Exploring the Regulatory Interaction of Differentially Expressed Proteins in Cleft Palate Induced by Retinoic Acid

This study aimed to identify novel proteins involved in retinoic acid (RA)-induced embryonic cleft palate development.

The palate tissues of the control and RA-treated E14.5 were dissected and subjected to iTRAQ-based proteomic analysis.

Differential expression analysis identified 196 significantly upregulated and 149 downregulated considerably proteins in RA-induced palate tissues. Comprehensive Gene Ontology and Kyoto Encyclopedia of Genes and Genomes enrichment analysis revealed the significant involvement of cytoplasmic translation, ribosome biogenesis, glycolysis/gluconeogenesis, and glutathione metabolism pathways in cleft palate pathogenesis triggered by RA. In particular, ribosome-related pathways were highly enriched, while glycolysis was disrupted. Protein-protein interaction analysis, facilitated by the STRING database, revealed a tightly interconnected network of differentially expressed proteins.

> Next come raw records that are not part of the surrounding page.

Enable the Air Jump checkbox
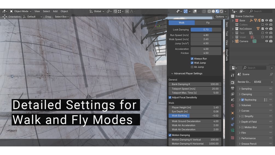The image size is (275, 155). 192,67
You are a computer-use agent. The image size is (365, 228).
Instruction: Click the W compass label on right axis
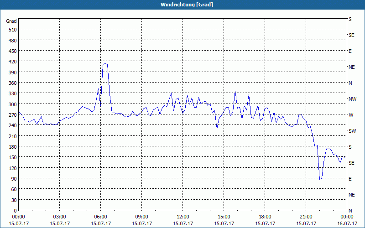click(350, 115)
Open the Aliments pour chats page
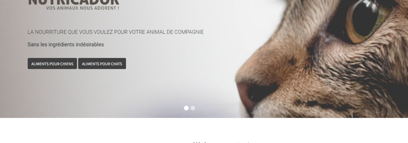Screen dimensions: 408x143 pyautogui.click(x=102, y=63)
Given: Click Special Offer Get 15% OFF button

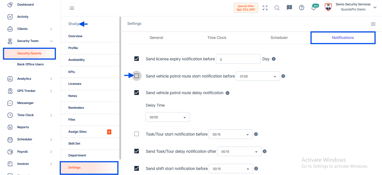Looking at the screenshot, I should point(246,8).
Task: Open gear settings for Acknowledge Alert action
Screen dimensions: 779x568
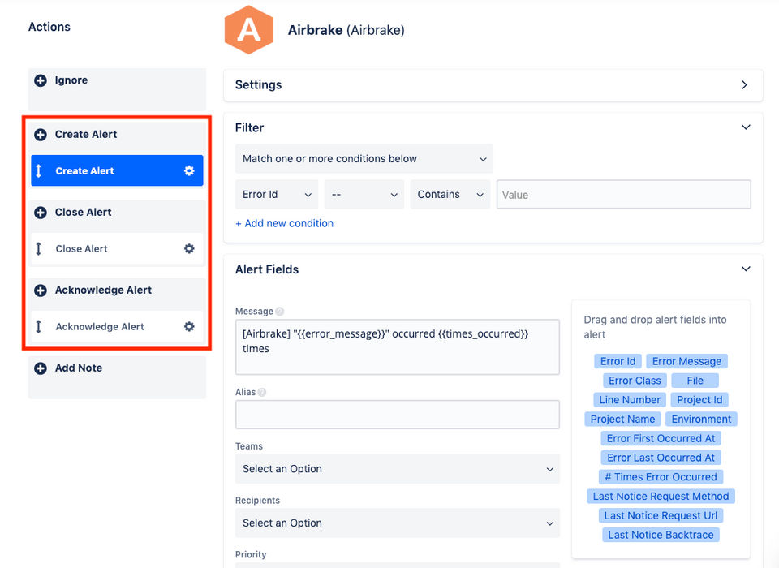Action: pos(189,326)
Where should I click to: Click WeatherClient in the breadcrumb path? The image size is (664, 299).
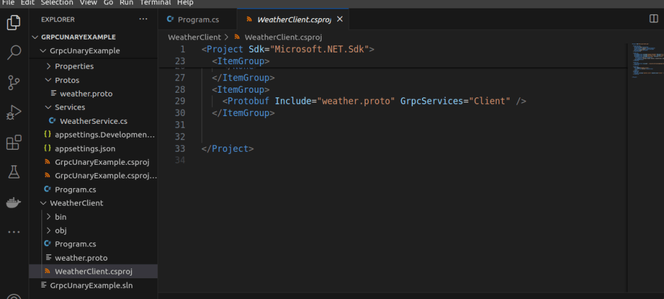tap(194, 37)
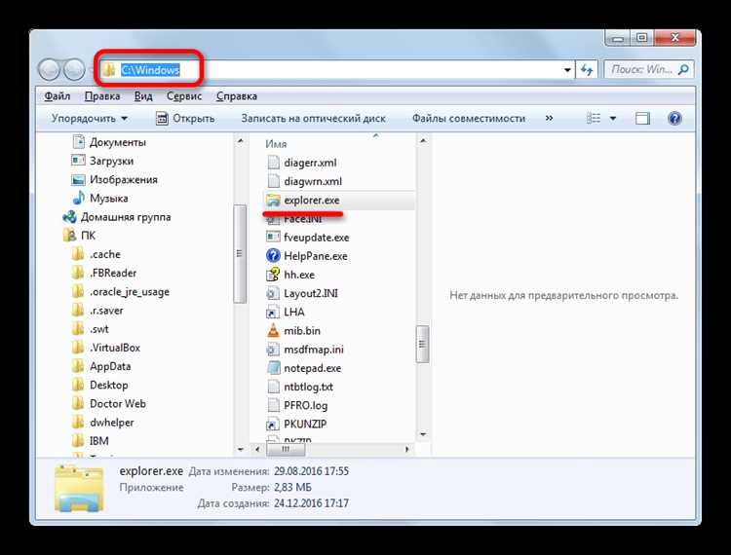Click the Открыть toolbar button
The height and width of the screenshot is (555, 731).
[185, 119]

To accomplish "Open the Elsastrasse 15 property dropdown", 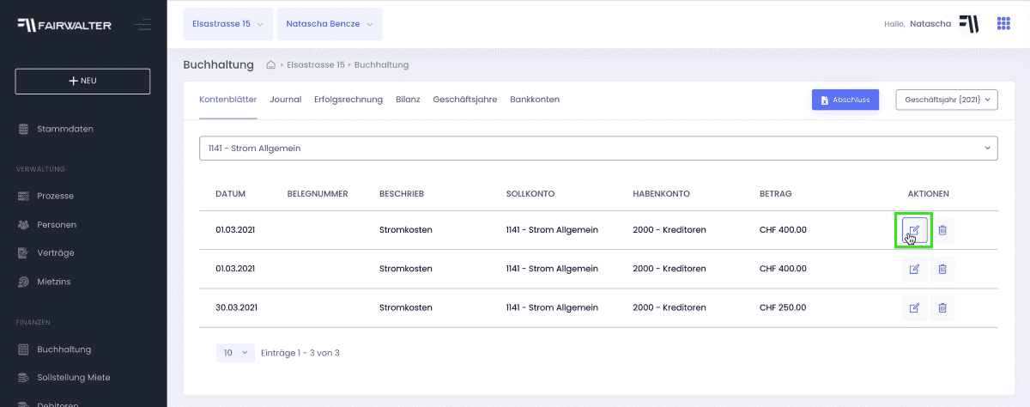I will click(227, 24).
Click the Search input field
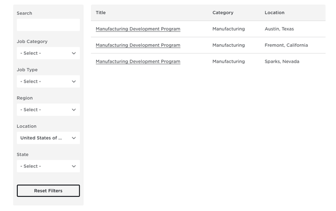The width and height of the screenshot is (336, 211). click(x=48, y=25)
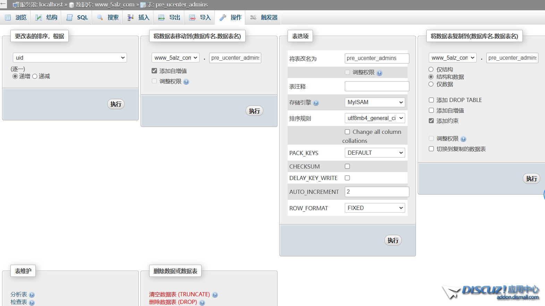Click the help icon next to 存储引擎
The image size is (545, 306).
point(316,103)
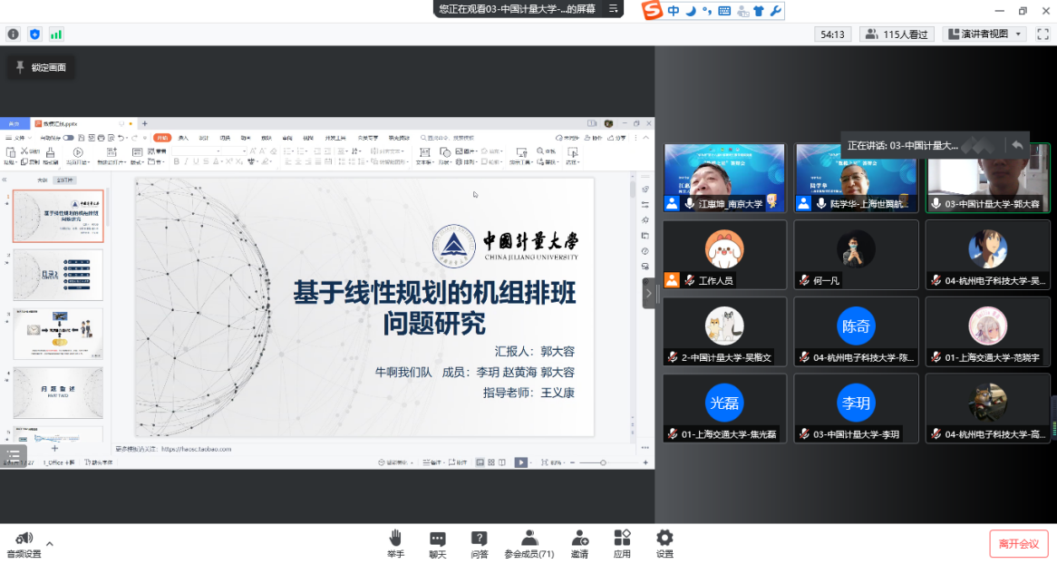This screenshot has width=1057, height=564.
Task: Click the green network signal icon
Action: [56, 34]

Further analysis using the cytoHubba plugin in Cytoscape identified ten hub proteins, including Eif4a1, Gapdh, Eno1, Imp3, Rps20, Rps27a, Eef2, Hsp90ab1, Rpl19, and Rps16, indicating their potential roles in RA-induced cleft palate development, and thus positioning them as potential biomarkers for cleft palate.

These findings provide valuable insights into the proteomic changes associated with RA-induced cleft palate and shed light on key pathways and proteins that can contribute significantly to the pathogenesis of this congenital condition.